• [Exercise prompt]: Some lines of these records may hold the word "agent"; state how many, using only the number.

• [Recorded data]:
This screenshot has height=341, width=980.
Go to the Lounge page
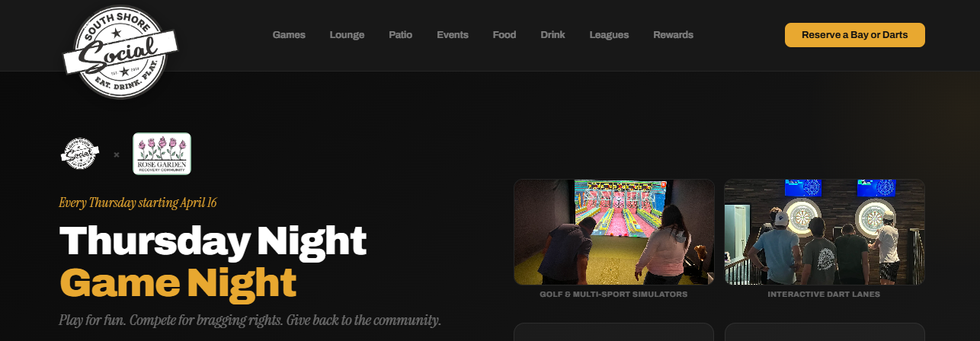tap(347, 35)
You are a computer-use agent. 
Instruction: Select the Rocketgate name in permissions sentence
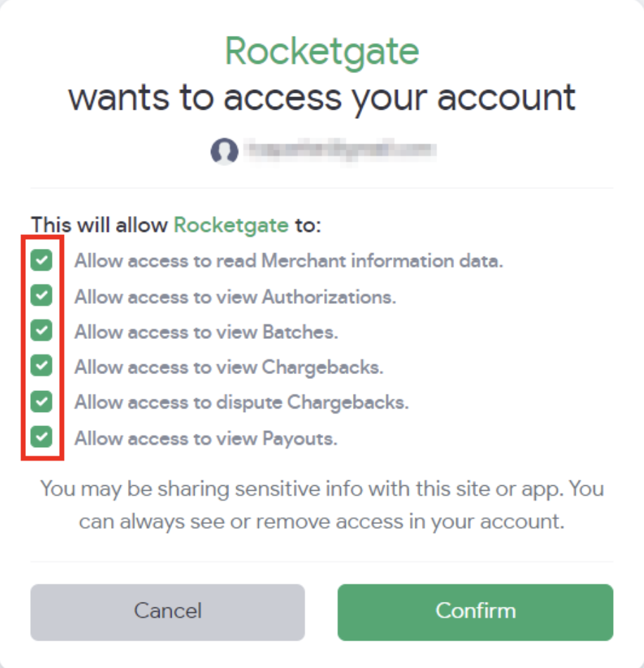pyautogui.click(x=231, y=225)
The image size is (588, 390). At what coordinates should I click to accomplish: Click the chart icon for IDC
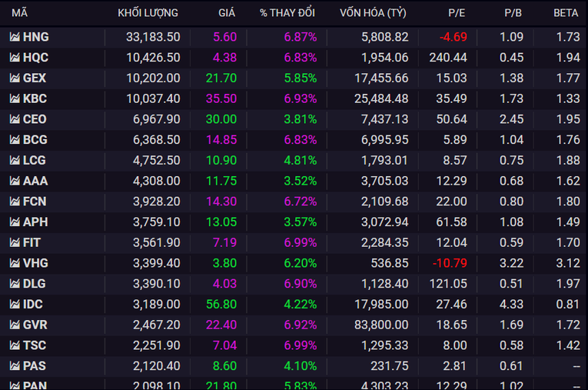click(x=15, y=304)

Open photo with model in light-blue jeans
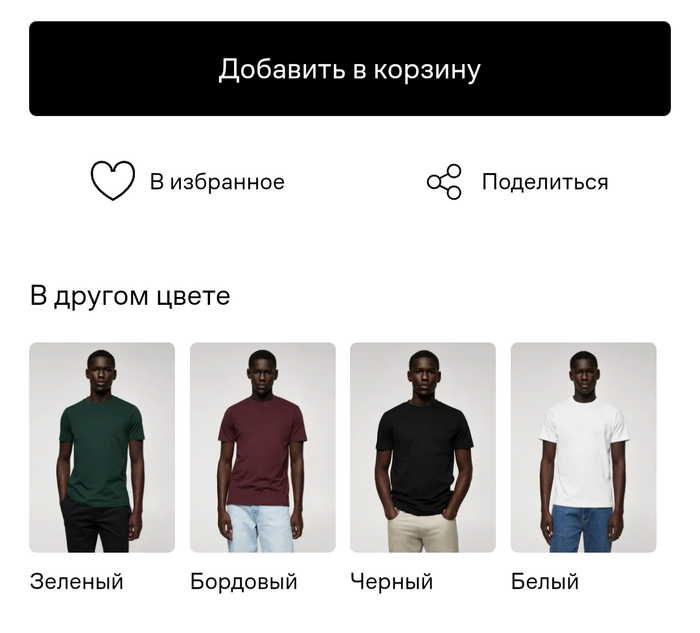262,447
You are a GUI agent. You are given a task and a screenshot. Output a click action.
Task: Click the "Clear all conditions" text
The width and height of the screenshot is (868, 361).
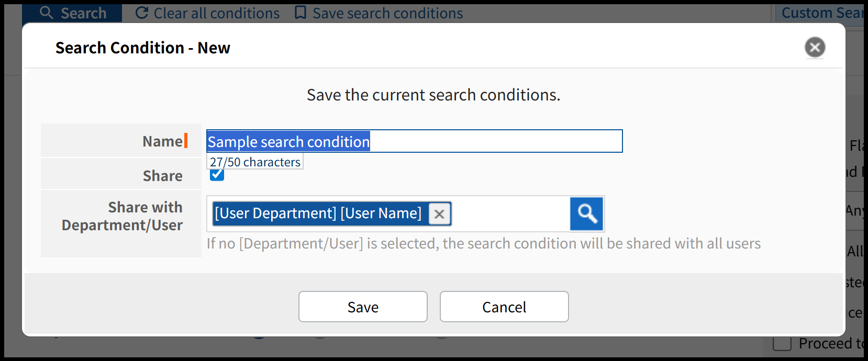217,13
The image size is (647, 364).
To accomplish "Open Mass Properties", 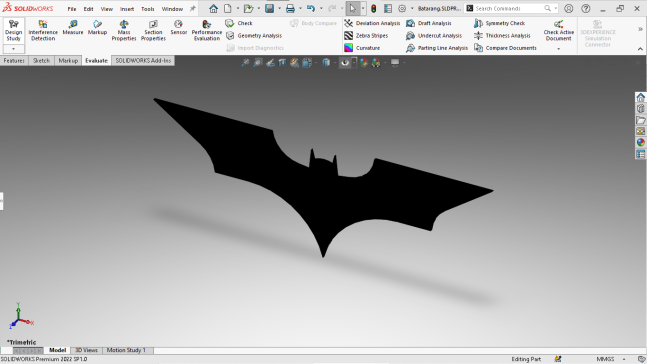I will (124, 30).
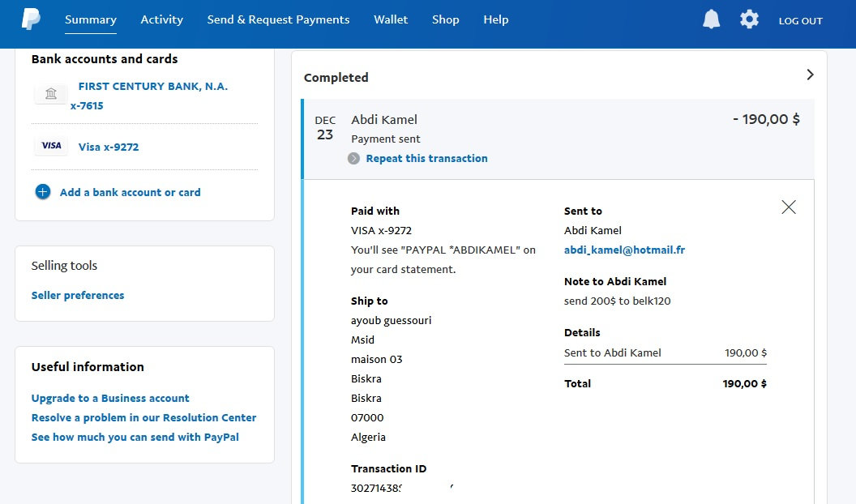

• [Your solution]: 2